INPUT
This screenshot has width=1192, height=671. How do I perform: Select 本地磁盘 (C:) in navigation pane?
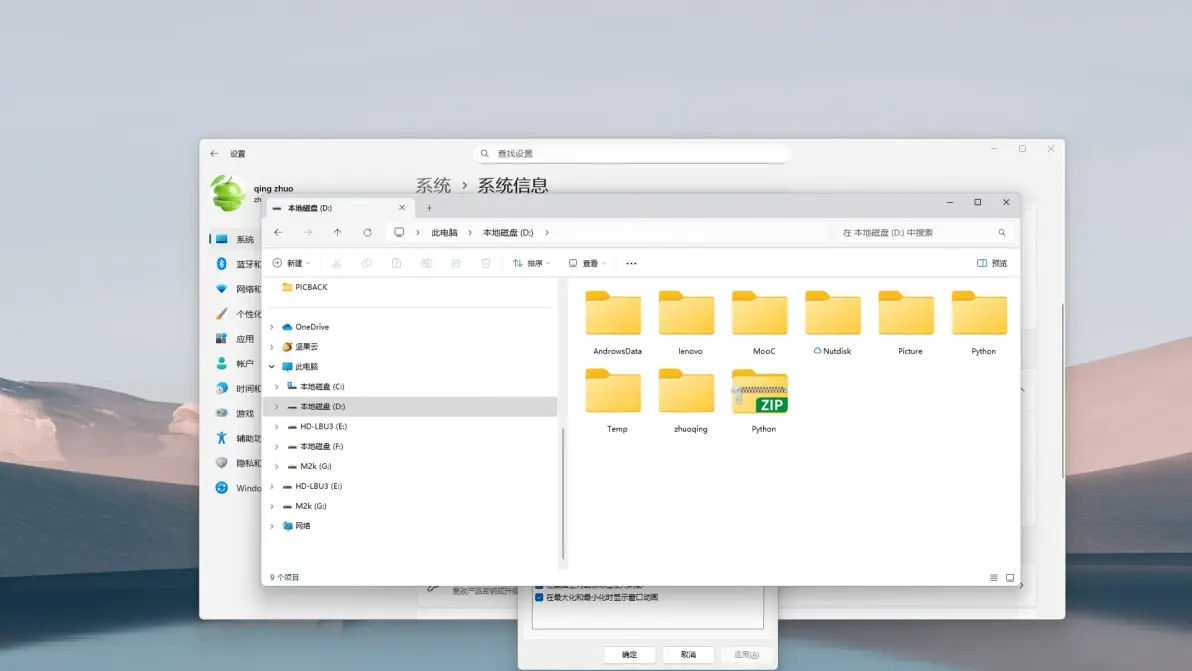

==

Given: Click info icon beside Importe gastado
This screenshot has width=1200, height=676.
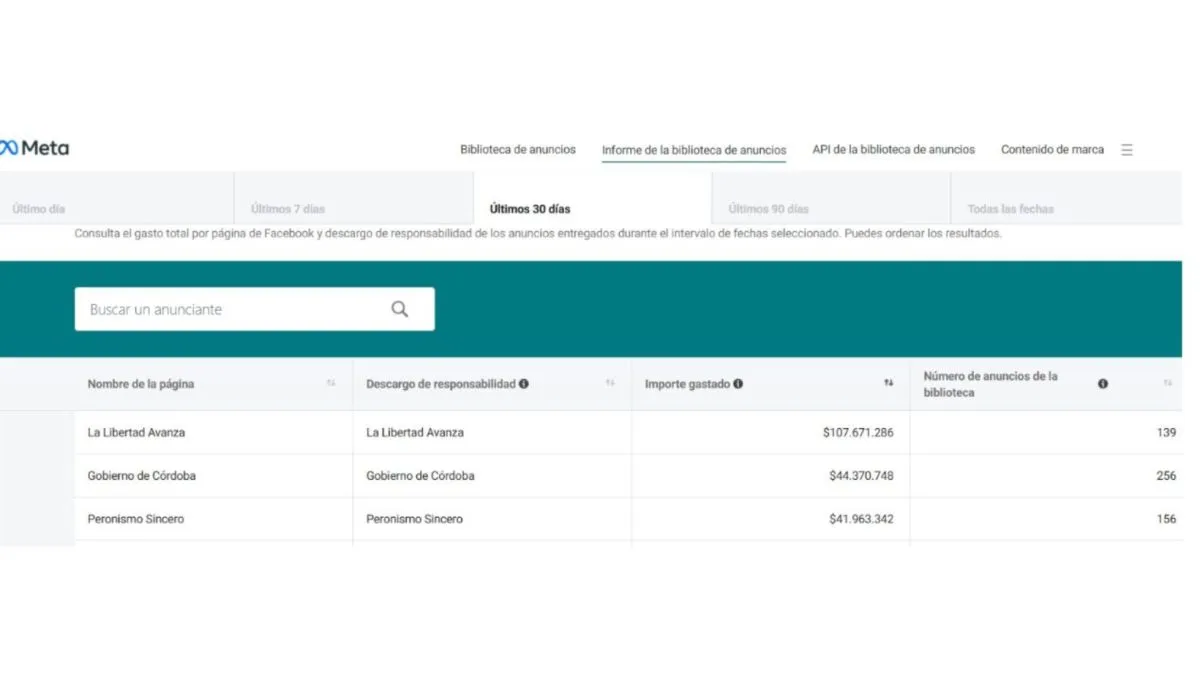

...

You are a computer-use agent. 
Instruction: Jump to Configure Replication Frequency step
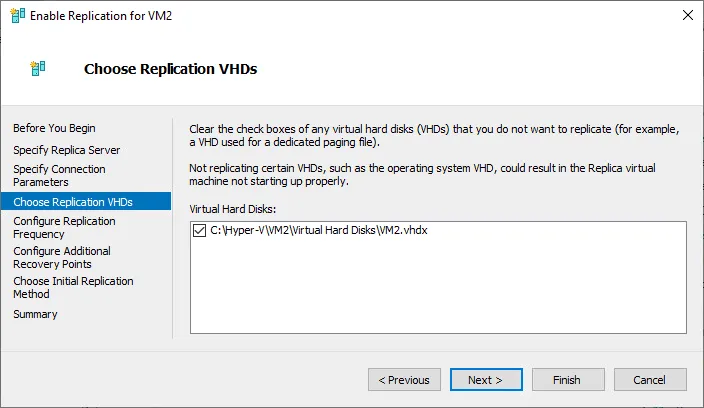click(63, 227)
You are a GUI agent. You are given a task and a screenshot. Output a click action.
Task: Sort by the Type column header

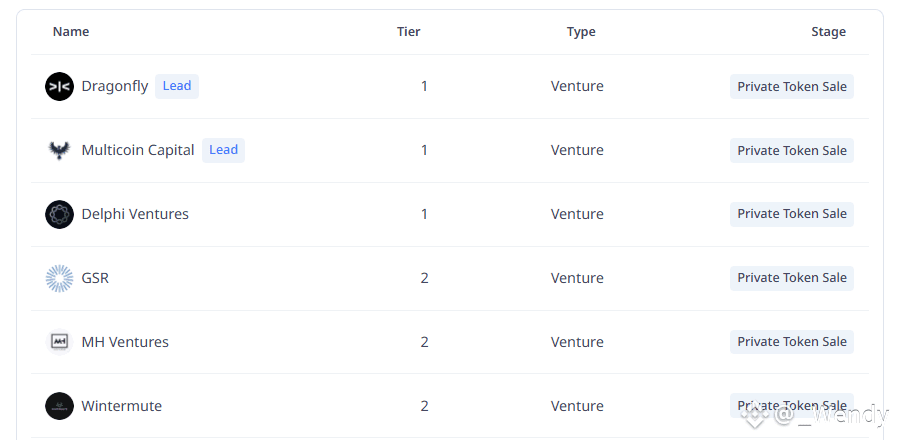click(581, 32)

REQUIRED TASK
Can you write out the items again, beginning at the line that has "You are a GUI" and stopping after the line with "click(581, 32)", swapping "Type column header" for "Date Modified column header" and changing nothing else? Leave the pictures out.

FINAL RESULT
You are a GUI agent. You are given a task and a screenshot. Output a click action.
Task: Sort by the Date Modified column header

click(581, 32)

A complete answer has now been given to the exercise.